Almost immediately, people read this as the smoking gun. The models have gotten so strong the government is yanking them off the shelf, the argument went, and behind the lab firewall those same systems are quietly rewriting themselves into something far past human. The shutdown was proof. The takeoff had started.

Follow that idea for a second, because it falls apart in your hands. The government did not lock Fable in a vault and let it cook. It cut its power and shoved it out of reach. The version the public never had, the one reserved for trusted partners, got killed in the same stroke. If frontier labs were sitting on a self-improving superintelligence, the Fable episode would be strange evidence for it, because the machine here was a kill switch, not a greenhouse.

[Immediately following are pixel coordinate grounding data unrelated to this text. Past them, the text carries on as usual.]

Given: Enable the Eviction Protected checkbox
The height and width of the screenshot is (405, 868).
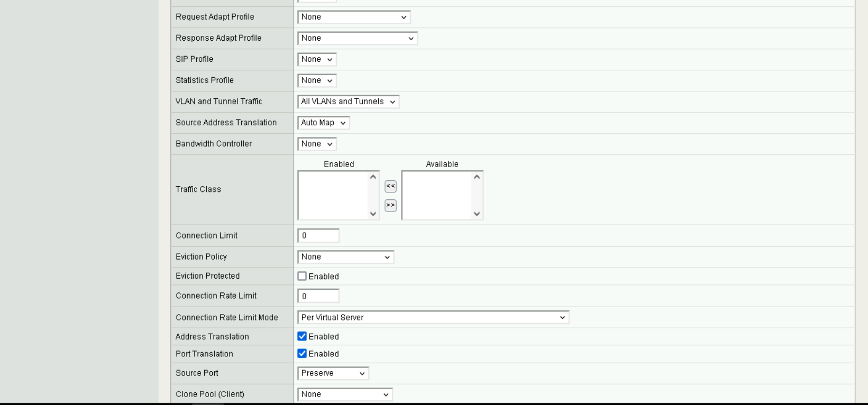Looking at the screenshot, I should click(x=302, y=276).
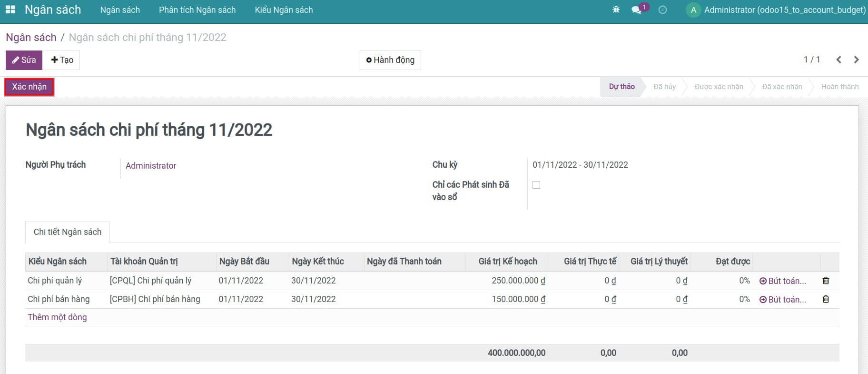Open the Phân tích Ngân sách menu
Screen dimensions: 868x374
(x=197, y=10)
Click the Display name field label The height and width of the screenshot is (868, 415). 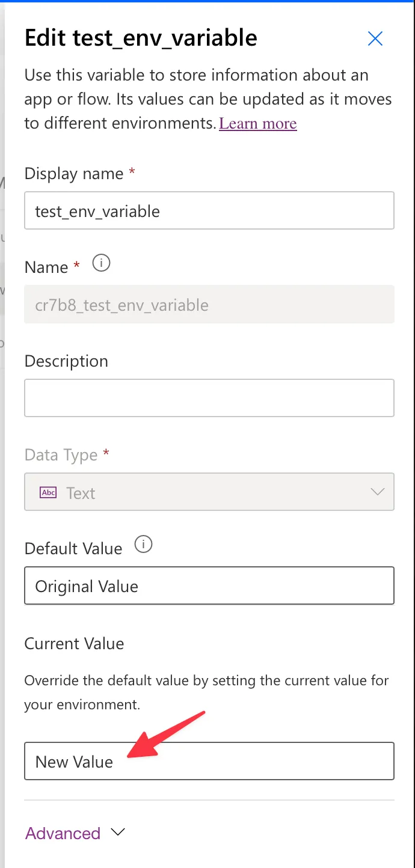pos(73,174)
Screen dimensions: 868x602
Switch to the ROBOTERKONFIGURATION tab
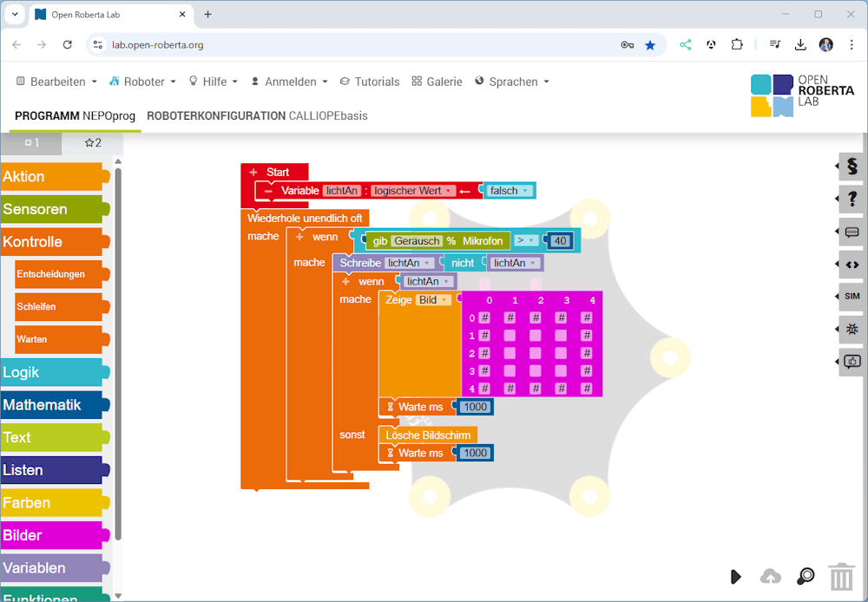pos(257,115)
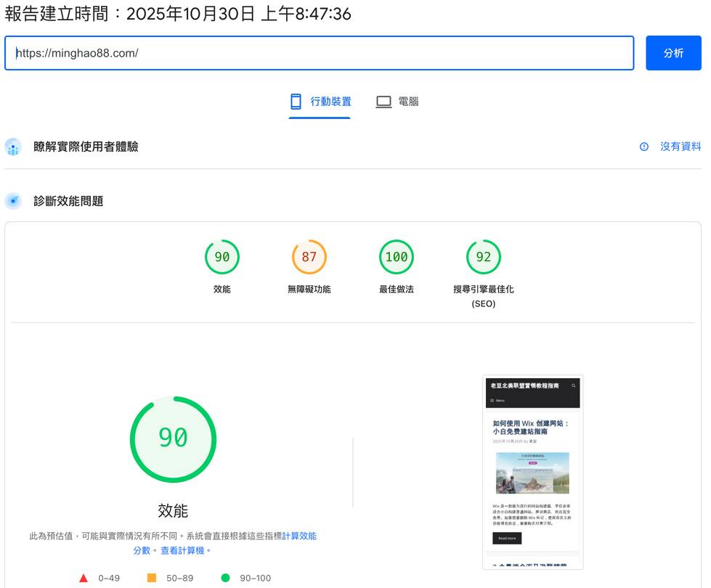711x588 pixels.
Task: Open the 沒有資料 link
Action: 681,146
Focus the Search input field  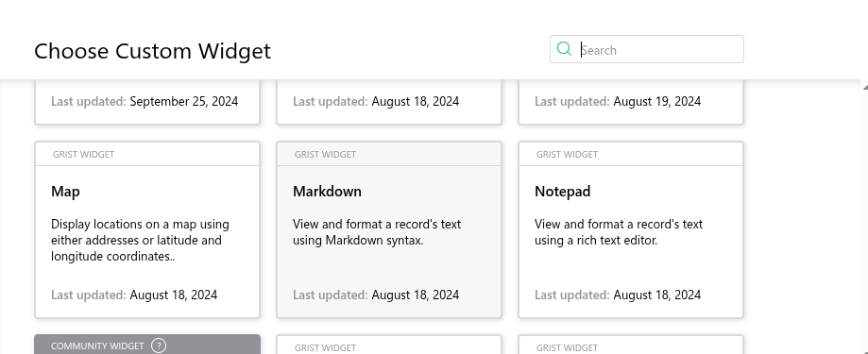658,50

That gap, between what the shutdown felt like and what it was, is the whole subject. The raw facts of 2026 are more dramatic than most people outside the labs realize. The story laid on top of them usually runs a step or two past where the facts can carry you. The interesting work is finding exactly where the facts stop and the story begins, because that line is where the money and the risk both live.

So let me take the question seriously and from both ends. Is predicting the next token enough to get us all the way to superintelligence, the kind that redesigns itself faster than we can watch? And are we, right now, inside the fast and terrifying version of that, the hard takeoff, or the slower one we can still steer?

What a next-token predictor actually does

Strip away the marketing and a large language model does one small thing, over and over. Given a string of text, it guesses the next chunk. Then it adds that chunk and guesses again. Training it means showing it a huge pile of human writing and nudging it, billions of times, to make that guess less wrong. That is the whole objective. Everything else, the essays, the code, the legal analysis, falls out of getting very good at that one guess.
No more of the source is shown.